The batteries can also insert energy into the grid during brief voltage drops, reducing the chance of a blackout and stabilizing the grid for all users. They may also delay or eliminate the need for transmission upgrades in some areas, the company said.

This appears to me to match the reasoning of peaker power plants, not wind power. But as I said earlier wind generation has its own peak times which don't necessarily match peak times of customer demand, so this gives the utility some extra flexibility to adopt wind power.

AEP Commissions First U.S. Demonstration of the NAS Battery describes the battery technology, but again does not describe the actual size of the systems they are installing. The page has a picture looking like a relatively small installation you could see on a concrete pad in a parking lot. The battery technology is said to come from Tokyo Electric Power Company (TEPCO) and NGK Insulators, Ltd., (NGK) and elsewhere it says Ford Motors originally discovered the battery chemistry, which makes this yet another example of an American company skipping over developing some technology only to allow foreign companies to exploit it.

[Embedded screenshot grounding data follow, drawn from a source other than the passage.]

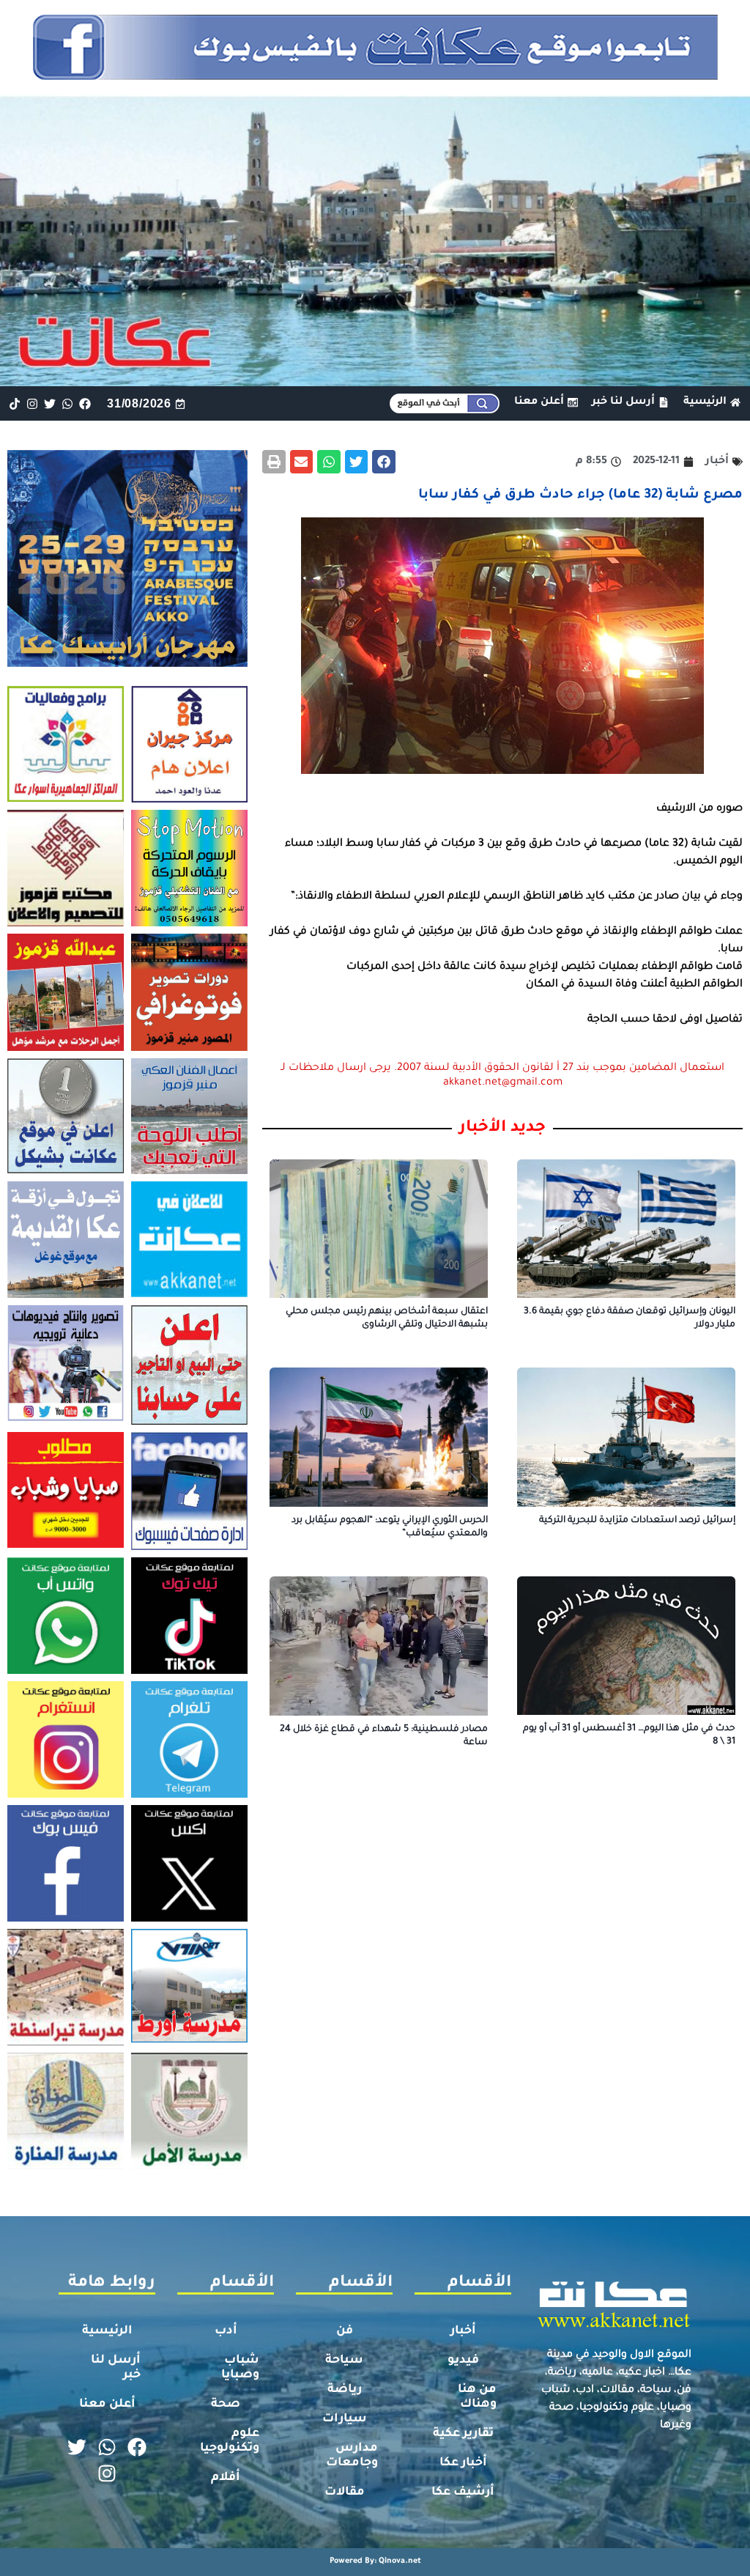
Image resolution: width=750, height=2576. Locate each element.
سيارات (344, 2419)
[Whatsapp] (68, 403)
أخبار (463, 2331)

Saving wind power for later is another technique developed by General Compression to use a wind turbine to compress air, and release the compressed air through another turbine when electricity is required. They sell these as combined units.

It seems the critical item in all the different strategies for storing wind power, is the cost of the storage system. We're facing the same issue in electric vehicles where the best batteries to store electricity are also expensive.